**WORK ORDER:** All that should come back is the lines of the data below from the one containing "Screenshot is 923x2576." to the one containing "Doğal Kahvaltılık Ürünler (654, 986)", inclusive, exactly as they stand.
*** Opening EXERCISE INPUT ***
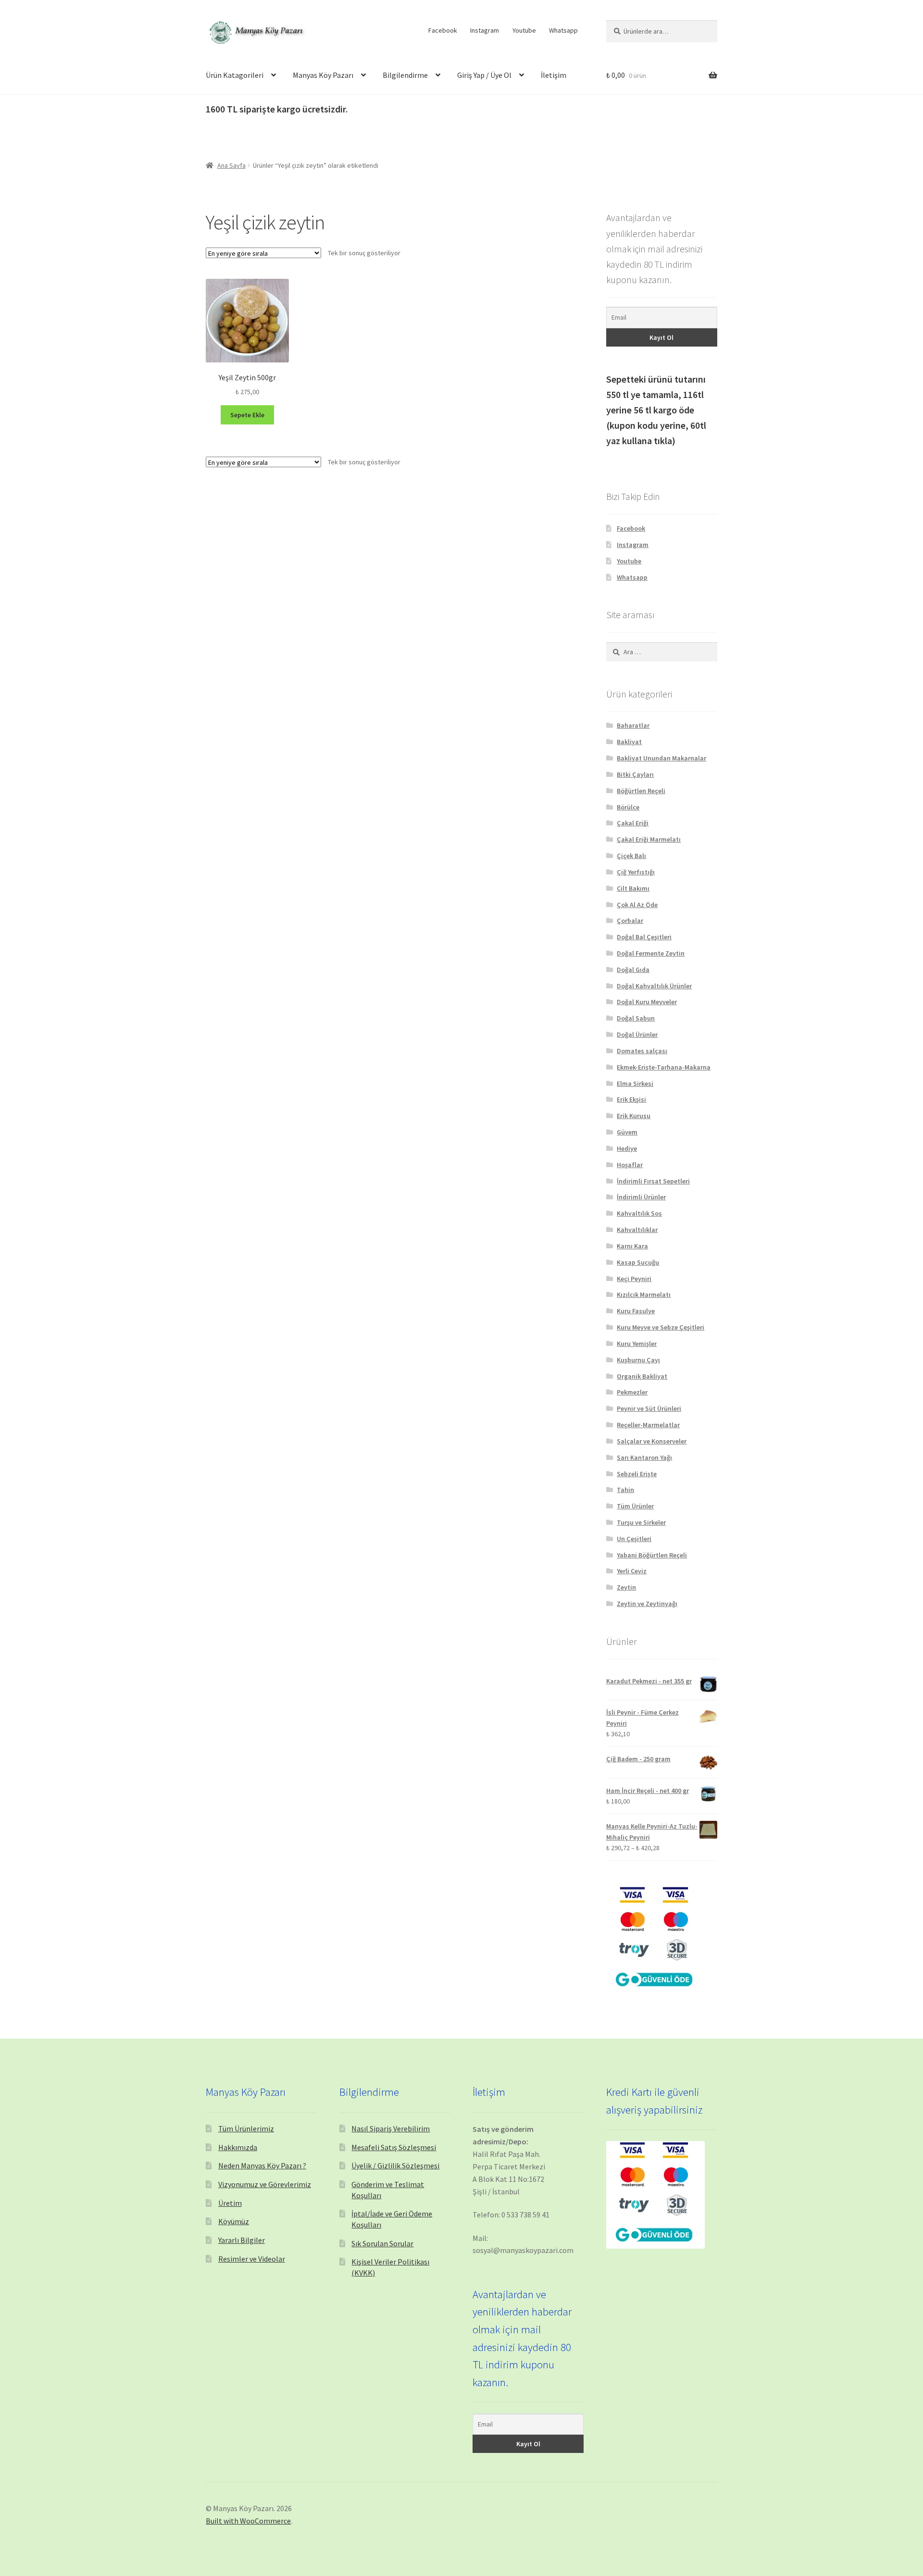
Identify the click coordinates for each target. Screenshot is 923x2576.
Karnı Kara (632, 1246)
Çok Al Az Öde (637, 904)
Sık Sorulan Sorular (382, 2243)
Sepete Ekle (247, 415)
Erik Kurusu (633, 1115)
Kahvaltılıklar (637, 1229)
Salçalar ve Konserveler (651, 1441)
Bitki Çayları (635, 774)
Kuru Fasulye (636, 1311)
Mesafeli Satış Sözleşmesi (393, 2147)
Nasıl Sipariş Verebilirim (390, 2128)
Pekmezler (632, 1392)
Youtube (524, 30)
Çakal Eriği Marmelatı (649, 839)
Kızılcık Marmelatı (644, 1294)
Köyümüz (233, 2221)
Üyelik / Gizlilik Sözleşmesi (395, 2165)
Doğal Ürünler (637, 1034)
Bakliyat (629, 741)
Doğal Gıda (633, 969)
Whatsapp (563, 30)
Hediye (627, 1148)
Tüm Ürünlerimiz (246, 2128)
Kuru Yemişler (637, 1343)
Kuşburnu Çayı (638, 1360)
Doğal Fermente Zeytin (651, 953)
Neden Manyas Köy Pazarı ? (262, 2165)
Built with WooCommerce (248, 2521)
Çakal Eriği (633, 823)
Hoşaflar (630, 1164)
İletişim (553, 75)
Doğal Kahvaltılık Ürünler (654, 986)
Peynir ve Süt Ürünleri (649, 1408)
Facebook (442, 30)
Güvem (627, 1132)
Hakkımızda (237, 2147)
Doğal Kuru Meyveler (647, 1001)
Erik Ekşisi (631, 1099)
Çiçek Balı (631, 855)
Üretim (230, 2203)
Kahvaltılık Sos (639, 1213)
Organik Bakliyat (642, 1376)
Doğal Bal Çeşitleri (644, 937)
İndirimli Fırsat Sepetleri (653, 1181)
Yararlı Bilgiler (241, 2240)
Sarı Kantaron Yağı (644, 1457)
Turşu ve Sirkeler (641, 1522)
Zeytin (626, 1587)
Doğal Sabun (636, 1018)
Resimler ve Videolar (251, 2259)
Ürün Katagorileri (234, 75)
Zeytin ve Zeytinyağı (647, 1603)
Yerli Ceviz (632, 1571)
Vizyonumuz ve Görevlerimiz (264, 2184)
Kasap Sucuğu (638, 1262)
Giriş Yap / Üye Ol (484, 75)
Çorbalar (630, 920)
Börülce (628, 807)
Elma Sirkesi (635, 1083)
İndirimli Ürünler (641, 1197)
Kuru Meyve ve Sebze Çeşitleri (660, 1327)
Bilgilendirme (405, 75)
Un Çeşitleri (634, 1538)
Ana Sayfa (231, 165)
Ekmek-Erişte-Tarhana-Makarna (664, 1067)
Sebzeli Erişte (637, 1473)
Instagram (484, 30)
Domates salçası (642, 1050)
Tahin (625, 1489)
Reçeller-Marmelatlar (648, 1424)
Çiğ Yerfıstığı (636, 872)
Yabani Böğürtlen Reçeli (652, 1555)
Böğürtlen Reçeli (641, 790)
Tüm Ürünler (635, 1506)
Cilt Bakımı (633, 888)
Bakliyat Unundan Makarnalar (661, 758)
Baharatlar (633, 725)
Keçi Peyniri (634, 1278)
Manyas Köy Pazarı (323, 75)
*** Closing EXERCISE INPUT ***
*** Opening EXERCISE INPUT ***
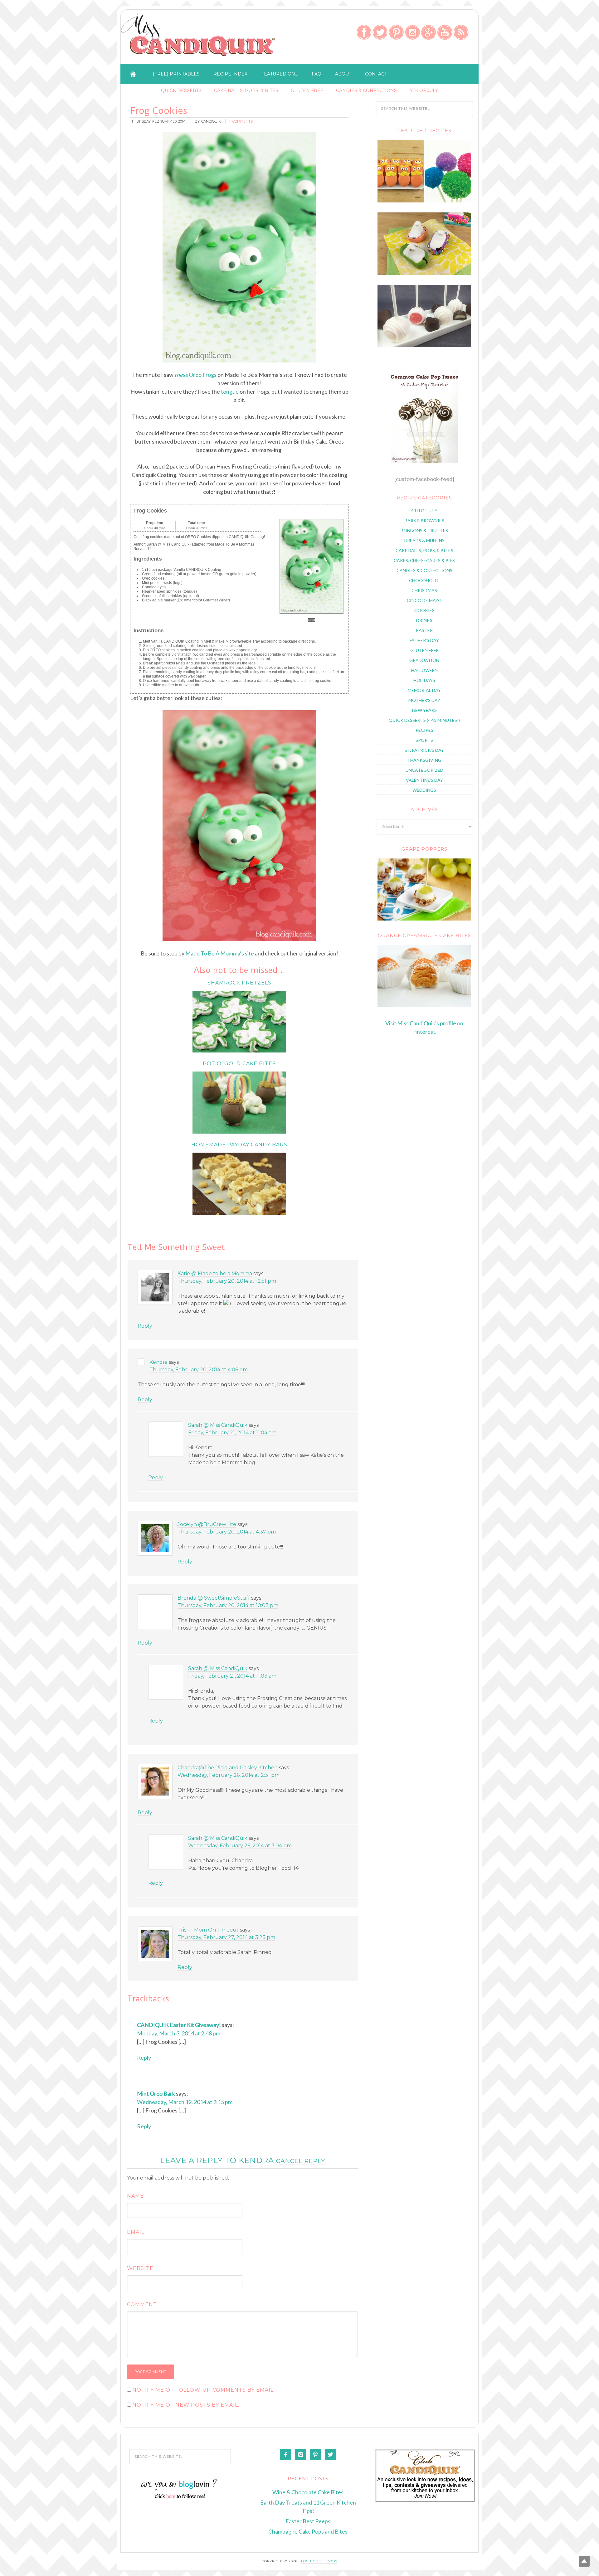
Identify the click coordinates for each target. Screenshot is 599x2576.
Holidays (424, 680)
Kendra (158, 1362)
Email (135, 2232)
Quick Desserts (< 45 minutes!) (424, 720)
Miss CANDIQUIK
*** Closing EXERCISE INPUT ***
**EXERCISE RESPONSE:**
Identify the click coordinates for each target. Screenshot is 923x2576.
Karnı Kara (632, 1246)
Çok Al Az Öde (637, 904)
Sık Sorulan Sorular (382, 2243)
Sepete Ekle (247, 415)
Erik Kurusu (633, 1115)
Kahvaltılıklar (637, 1229)
Salçalar ve Konserveler (651, 1441)
Bitki Çayları (635, 774)
Kuru Fasulye (636, 1311)
Mesafeli Satış Sözleşmesi (393, 2147)
Nasıl Sipariş Verebilirim (390, 2128)
Pekmezler (632, 1392)
Youtube (524, 30)
Çakal Eriği Marmelatı (649, 839)
Kızılcık Marmelatı (644, 1294)
Köyümüz (233, 2221)
Üyelik / Gizlilik Sözleşmesi (395, 2165)
Doğal Ürünler (637, 1034)
Bakliyat (629, 741)
Doğal Gıda (633, 969)
Whatsapp (563, 30)
Hediye (627, 1148)
Tüm Ürünlerimiz (246, 2128)
Kuru Yemişler (637, 1343)
Kuşburnu Çayı (638, 1360)
Doğal Fermente Zeytin (651, 953)
Neden Manyas Köy Pazarı ? (262, 2165)
Built with WooCommerce (248, 2521)
Çakal Eriği (633, 823)
Hoşaflar (630, 1164)
İletişim (553, 75)
Doğal Kahvaltılık Ürünler (654, 986)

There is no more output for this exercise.